_YOUR INSTRUCTIONS_
Set the material down again exactly, line by line, skipping each picture.

_SUPPLIED DATA_
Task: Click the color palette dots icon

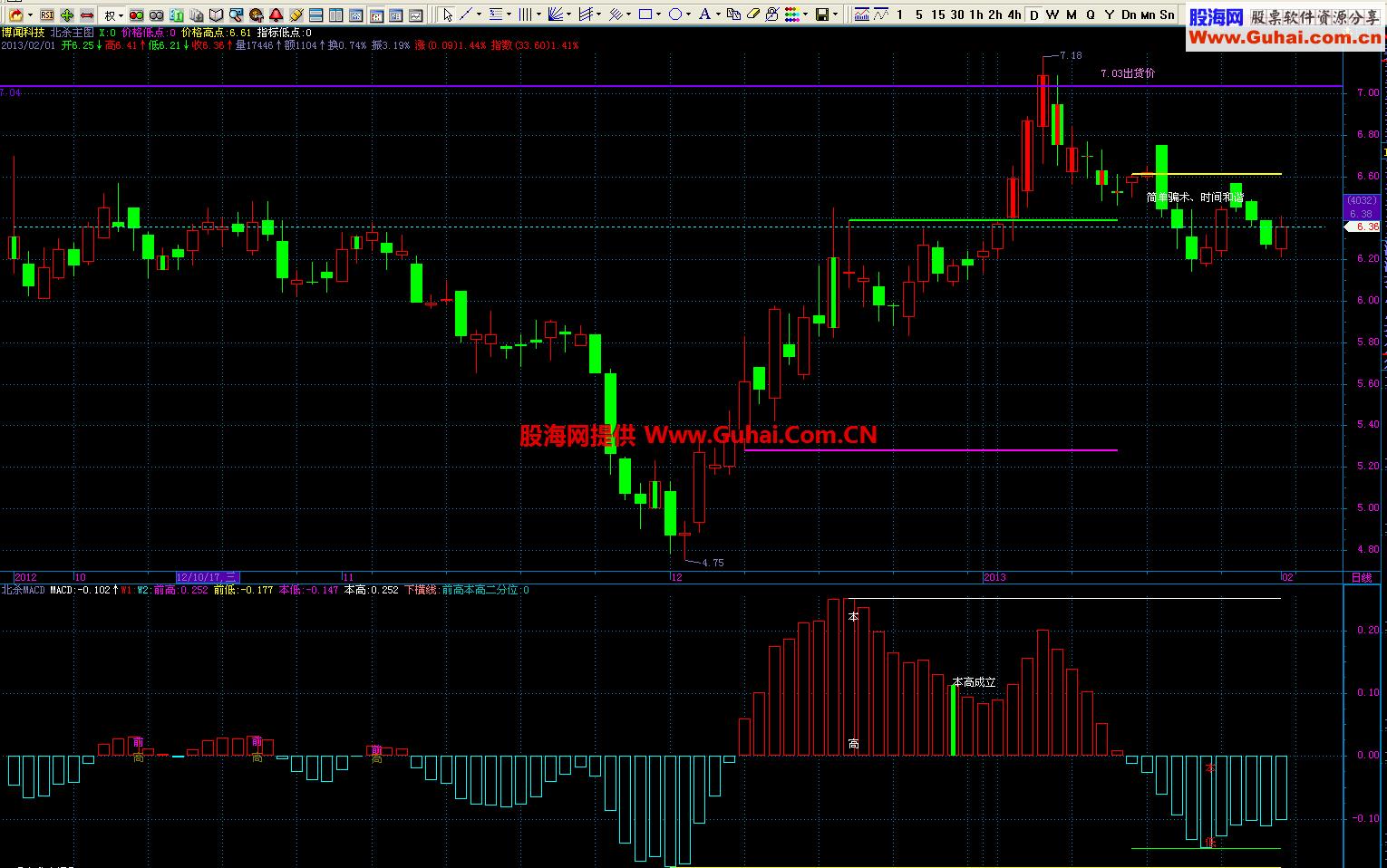Action: coord(791,14)
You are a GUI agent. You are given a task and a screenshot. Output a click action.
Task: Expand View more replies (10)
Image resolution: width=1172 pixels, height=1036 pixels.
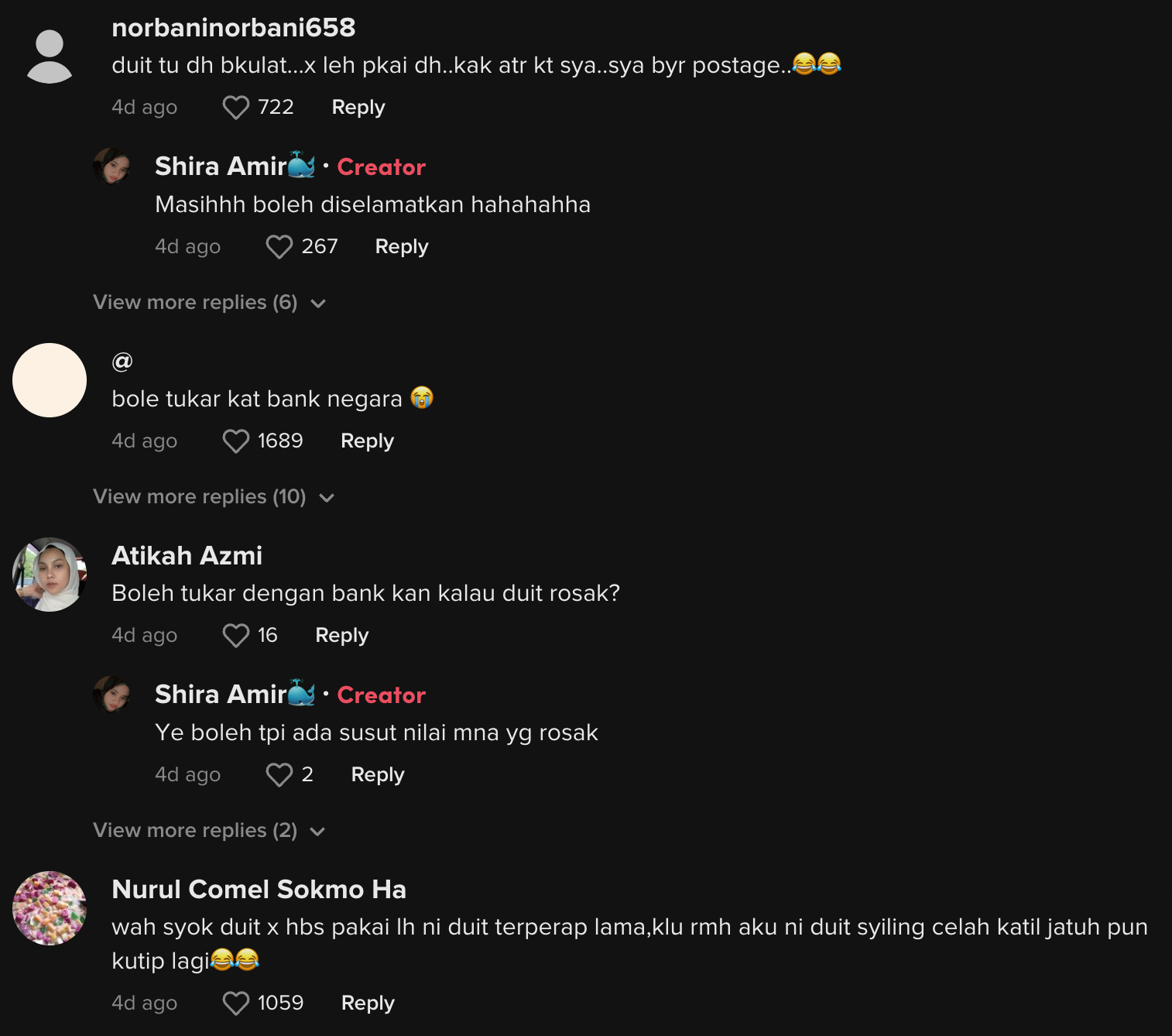214,497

_RESPONSE TO THIS TASK_
Task: Click the color palette dots icon

Action: coord(791,14)
You are a GUI agent. You are given a task and a screenshot. Output a click action.
Task: Expand View more replies (10)
Image resolution: width=1172 pixels, height=1036 pixels.
214,497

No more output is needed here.